Debt Black Hole or Financial Engineering? Off-Balance Sheet and BYOC to Save the Balance Sheet

Beyond OpenAI risk, investors are most concerned with Oracle’s own balance sheet. As of the end of the November 2025 quarter, net debt stood at $88.3 billion, with a net debt/EBITDA ratio of 2.8x (potentially reaching 4x under S&P criteria if lease liabilities are included). To maintain its investment-grade rating, Oracle must walk a tightrope between massive CAPEX and debt management.

UBS predicts Oracle’s average annual CAPEX for FY26-FY30 will reach a staggering $72 billion. To bridge the funding gap, Oracle is employing aggressive financing strategies:

  • Off-Balance Sheet Financing: By partnering with entities like Crusoe or Vantage to build data centers, Oracle acts only as a tenant, shifting massive infrastructure costs off its balance sheet.
  • Bring Your Own Chip (BYOC): Oracle is exploring a model where large customers (like OpenAI) utilize their own direct contracts with NVIDIA to purchase chips and install them in Oracle’s data centers.
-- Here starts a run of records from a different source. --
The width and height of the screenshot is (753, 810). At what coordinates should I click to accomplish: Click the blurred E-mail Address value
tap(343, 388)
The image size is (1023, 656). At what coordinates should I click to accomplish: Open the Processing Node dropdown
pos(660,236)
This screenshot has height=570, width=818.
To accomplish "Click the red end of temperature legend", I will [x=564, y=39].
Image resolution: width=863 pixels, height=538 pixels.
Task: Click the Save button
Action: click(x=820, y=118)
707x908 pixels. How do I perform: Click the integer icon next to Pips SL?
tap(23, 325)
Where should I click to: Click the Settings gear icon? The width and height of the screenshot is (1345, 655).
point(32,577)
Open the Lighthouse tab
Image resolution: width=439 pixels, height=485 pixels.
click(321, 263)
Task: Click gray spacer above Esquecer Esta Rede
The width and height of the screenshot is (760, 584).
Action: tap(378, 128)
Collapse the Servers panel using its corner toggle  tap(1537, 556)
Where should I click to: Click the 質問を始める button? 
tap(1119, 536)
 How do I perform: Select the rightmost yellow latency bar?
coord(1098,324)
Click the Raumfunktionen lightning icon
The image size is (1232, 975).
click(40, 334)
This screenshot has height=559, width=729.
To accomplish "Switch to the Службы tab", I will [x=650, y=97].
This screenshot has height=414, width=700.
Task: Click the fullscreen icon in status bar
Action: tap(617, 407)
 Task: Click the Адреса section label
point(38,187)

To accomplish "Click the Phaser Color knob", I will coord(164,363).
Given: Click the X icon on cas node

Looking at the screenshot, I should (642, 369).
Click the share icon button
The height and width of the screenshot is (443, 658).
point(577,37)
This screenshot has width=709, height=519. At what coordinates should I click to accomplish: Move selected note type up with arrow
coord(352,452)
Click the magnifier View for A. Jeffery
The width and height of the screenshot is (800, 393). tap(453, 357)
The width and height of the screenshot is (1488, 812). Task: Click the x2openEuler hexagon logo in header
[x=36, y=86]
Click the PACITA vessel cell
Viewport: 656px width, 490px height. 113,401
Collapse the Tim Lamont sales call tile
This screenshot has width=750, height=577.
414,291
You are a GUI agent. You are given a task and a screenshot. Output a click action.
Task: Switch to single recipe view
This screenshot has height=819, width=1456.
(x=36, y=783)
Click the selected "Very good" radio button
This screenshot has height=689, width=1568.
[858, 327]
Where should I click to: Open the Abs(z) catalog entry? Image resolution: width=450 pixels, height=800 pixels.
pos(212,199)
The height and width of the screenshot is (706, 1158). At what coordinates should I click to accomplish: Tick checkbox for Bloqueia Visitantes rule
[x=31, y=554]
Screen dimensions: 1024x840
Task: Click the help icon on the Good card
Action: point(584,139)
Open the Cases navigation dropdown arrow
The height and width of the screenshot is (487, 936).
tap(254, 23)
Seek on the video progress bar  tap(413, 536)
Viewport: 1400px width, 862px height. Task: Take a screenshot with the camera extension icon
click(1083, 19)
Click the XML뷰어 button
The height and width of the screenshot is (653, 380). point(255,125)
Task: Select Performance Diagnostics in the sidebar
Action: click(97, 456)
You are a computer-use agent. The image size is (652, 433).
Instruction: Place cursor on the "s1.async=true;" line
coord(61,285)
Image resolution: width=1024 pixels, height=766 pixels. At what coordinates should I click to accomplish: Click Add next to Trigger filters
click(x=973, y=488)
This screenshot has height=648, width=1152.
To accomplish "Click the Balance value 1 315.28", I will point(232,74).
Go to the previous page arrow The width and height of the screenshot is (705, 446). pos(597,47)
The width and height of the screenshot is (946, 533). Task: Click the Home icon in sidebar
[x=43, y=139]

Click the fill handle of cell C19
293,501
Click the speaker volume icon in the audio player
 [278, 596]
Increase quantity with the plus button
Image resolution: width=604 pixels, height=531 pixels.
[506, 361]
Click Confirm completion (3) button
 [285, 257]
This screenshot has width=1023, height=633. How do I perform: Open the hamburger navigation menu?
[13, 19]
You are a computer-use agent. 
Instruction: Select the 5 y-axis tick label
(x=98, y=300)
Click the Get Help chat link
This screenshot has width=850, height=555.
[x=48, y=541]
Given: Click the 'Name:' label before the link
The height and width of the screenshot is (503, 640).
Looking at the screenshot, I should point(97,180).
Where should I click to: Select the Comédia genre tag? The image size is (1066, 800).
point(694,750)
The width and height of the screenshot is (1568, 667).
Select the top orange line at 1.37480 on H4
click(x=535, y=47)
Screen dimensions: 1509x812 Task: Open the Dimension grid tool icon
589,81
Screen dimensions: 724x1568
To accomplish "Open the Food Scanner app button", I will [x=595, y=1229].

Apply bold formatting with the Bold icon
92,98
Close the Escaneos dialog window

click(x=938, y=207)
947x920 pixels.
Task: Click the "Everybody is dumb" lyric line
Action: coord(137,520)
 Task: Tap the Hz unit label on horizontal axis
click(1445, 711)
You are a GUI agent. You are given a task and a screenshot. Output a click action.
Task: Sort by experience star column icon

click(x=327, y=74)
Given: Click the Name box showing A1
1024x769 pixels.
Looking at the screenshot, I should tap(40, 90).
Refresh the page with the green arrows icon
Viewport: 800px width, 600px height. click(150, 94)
This would drastically reduce Oracle’s direct capital outlay. UBS estimates that if 50% of capital requirements are solved through such structures, Oracle’s direct financing needs over the next three years could drop from $80 billion to $40 billion, significantly easing credit pressure.

Infrastructure Powerhouse: Abilene Data Center on Track with 100k GB200s Deployed

Rumors of delays at Oracle’s data centers have been rampant, but UBS refutes this through field research and data analysis.

  • Incredible Delivery Speed: Oracle disclosed in its earnings call that its “supercluster” in Abilene, Texas, has already delivered over 96,000 NVIDIA GB200 chips as planned.
  • Revenue Explosion Imminent: UBS estimates that these 96,000 GPUs contributed only partial revenue in the previous quarter. As capacity ramps up to a peak of 400,000 GPUs, the Abilene project alone could generate $9.5 billion in annualized revenue. UBS expects Oracle Cloud Infrastructure (OCI) revenue growth to accelerate to over 87% in the February/May quarters of 2026.

Valuation Bottom Line: Risks Priced In, A Prime Buying Opportunity?

Despite the uncertainties, Oracle’s growth story remains the most aggressive among tech giants. Company guidance suggests revenue growth will accelerate from 16% to 46% between FY26 and FY28.

UBS conducted a stress test: even in a “disaster scenario” where OpenAI’s revenue contribution drops to zero by FY30, Oracle’s current share price would represent a P/E ratio of only 12.4x for FY30. In the base case, based on the FY30 EPS guidance of $21, the P/E is only 11x. By comparison, Microsoft’s forward P/E is approximately 18x.

UBS argues that the stock’s -36% underperformance (relative to the AI sector average) has over-reflected financing and execution risks. As long as funding lands and infrastructure is delivered as scheduled, Oracle is set for a significant valuation rerating.